Caixin
Mar 23, 2021 08:38 PM
BUSINESS & TECH

Like Its Business, Baidu Ends Flat in Hong Kong Debut

Baidu founder Robin Li speaks Tuesday, the day the Chinese internet giant returned to Hong Kong for a secondary listing. Photo: Baidu
Baidu founder Robin Li speaks Tuesday, the day the Chinese internet giant returned to Hong Kong for a secondary listing. Photo: Baidu

Dominant search engine Baidu Inc. underwhelmed investors when trading began for its newly listed Hong Kong shares, as it becomes the latest U.S.-listed Chinese tech firm to seek a new trading foothold closer to home in the face of tightened scrutiny on Wall Street.

Baidu’s shares opened at HK$254 ($32.71) when Hong Kong trading began on Tuesday, up 0.8% from its offering price of HK$252. They climbed as high as HK$256.60 through the day before giving back all the gains and settling unchanged at market close.

Such debuts often mirror what has happened in earlier trading to the company’s U.S.-listed American depositary shares, since the two are closely tied. Eight of Baidu’s ordinary shares listed in Hong Kong equal one American depositary share (ADS) traded in New York.

The uninspired debut came after the internet giant raised HK$24 billion ($3.09 billion) by selling 95 million ordinary shares. The fundraising could rise to as much as HK$27.5 billion if the underwriters exercise their over-allotment option, according to the prospectus.

“This secondary listing in Hong Kong marks a new starting point for Baidu,” founder Robin Li said at the debut ceremony.

At its latest valuation of about HK$700 billion, Baidu is significantly smaller than other Hong Kong-traded China internet majors. Tencent Holdings Ltd. is the largest with a market value of HK$6 trillion, followed by Alibaba Group Holding Ltd at HK$5 trillion and Meituan HK$1.79 trillion.

The listing makes Baidu the latest among a growing cohort of New York-listed Chinese companies seeking a foothold closer to home. The drive is being fueled by several factors, including deteriorating relations between Beijing and Washington that have led to tightened scrutiny of Chinese firms on Wall Street.

The Chinese companies also want to make their shares more accessible to investors from their home market, and like the nearly 24-hour trading in their stocks that such dual listings allow.

Baidu’s Hong Kong-listed shares were overbooked 113 times by retail investors and by a more modest 11 times by institutional investors. By comparison, short-video platform Kuaishou Technology saw its shares 1,204 times overbooked by retail investors prior to its Hong Kong IPO last month, though the company is only listed in Hong Kong.

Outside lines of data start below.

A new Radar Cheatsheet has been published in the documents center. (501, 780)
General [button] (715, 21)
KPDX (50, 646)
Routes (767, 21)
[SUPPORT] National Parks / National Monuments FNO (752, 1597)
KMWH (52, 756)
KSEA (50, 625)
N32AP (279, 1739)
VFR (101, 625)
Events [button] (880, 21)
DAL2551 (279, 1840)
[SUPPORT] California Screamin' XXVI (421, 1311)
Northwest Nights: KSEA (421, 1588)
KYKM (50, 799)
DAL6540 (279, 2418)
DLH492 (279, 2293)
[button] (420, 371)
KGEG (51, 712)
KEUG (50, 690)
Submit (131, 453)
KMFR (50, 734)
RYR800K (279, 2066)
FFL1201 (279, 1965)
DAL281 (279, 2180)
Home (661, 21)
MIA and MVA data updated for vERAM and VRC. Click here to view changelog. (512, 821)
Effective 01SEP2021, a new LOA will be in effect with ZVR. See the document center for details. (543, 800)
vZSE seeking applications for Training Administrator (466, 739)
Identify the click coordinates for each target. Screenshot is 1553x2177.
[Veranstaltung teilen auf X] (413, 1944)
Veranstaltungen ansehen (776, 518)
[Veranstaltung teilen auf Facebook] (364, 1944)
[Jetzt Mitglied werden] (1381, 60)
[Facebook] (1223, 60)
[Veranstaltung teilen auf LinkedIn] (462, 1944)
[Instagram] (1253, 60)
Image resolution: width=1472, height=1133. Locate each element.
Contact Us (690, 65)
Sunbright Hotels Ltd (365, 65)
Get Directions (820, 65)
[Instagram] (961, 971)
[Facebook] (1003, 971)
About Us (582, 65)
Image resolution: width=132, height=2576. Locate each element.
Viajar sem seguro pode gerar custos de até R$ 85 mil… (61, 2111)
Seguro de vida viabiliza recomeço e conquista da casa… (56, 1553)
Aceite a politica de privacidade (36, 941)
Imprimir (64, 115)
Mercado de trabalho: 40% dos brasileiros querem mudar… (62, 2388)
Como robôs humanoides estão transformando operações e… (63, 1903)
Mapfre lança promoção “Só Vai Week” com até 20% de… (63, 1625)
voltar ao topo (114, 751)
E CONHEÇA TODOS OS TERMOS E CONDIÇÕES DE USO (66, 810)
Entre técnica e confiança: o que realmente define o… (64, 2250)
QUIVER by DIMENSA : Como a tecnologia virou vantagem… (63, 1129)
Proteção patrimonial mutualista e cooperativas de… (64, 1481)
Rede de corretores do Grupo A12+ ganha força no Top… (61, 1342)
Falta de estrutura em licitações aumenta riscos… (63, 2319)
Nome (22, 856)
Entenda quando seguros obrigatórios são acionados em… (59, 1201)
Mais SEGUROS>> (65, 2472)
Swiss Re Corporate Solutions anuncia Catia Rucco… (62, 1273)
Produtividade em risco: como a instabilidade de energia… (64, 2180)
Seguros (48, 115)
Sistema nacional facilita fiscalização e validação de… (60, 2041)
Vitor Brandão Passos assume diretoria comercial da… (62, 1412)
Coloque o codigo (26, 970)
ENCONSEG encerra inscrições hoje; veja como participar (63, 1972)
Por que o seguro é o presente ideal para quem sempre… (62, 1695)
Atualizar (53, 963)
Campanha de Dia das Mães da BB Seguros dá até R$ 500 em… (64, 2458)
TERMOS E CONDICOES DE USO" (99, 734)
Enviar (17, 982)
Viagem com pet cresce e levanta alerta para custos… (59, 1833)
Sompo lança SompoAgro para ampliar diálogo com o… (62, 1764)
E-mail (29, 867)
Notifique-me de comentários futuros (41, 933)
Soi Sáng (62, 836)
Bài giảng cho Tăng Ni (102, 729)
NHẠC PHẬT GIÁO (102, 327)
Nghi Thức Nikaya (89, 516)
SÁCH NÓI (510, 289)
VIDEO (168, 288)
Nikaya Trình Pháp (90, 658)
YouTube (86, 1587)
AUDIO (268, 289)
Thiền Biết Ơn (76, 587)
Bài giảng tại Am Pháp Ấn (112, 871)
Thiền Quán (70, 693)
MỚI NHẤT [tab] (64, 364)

Baidu’s listing is the biggest homecoming of a U.S.-traded Chinese company in Hong Kong since game operator NetEase Inc.’s offering in June 2020, which raised HK$24.3 billion.

Baidu said it will pump half of the IPO proceeds into technologies surrounding its artificial intelligence (AI) initiatives, including smart driving. Another 40% will go to developing new features for its premium content and services, such as the Wikipedia-like Baidu Wiki and Baidu Knows.

 Read more  
In Depth: Searched-Out Baidu Bets on Cloud, Autonomous Driving

Baidu has suffered from slowing revenue growth in recent years as it fails to find major new businesses to offset its maturing search business that derives money mostly from advertising. Its revenue in 2020 slipped slightly to 107.1 billion yuan, from 107.4 billion yuan in 2019, after it posted 5% revenue growth from 2018 to 2019.

Once one of China’s tech leaders, Baidu is now playing catch-up as the country’s internet users increasingly shift from desktop to mobile applications. In recent years the company has spent billions of dollars in areas such as language learning and autonomous driving, betting on smart devices and vehicles of the future.

Bank of America Corp., CLSA Ltd. and Goldman Sachs Group Inc. jointly sponsored the offering, while China International Capital Corp., UBS Group AG and CCB International Holdings Ltd. were joint global coordinators.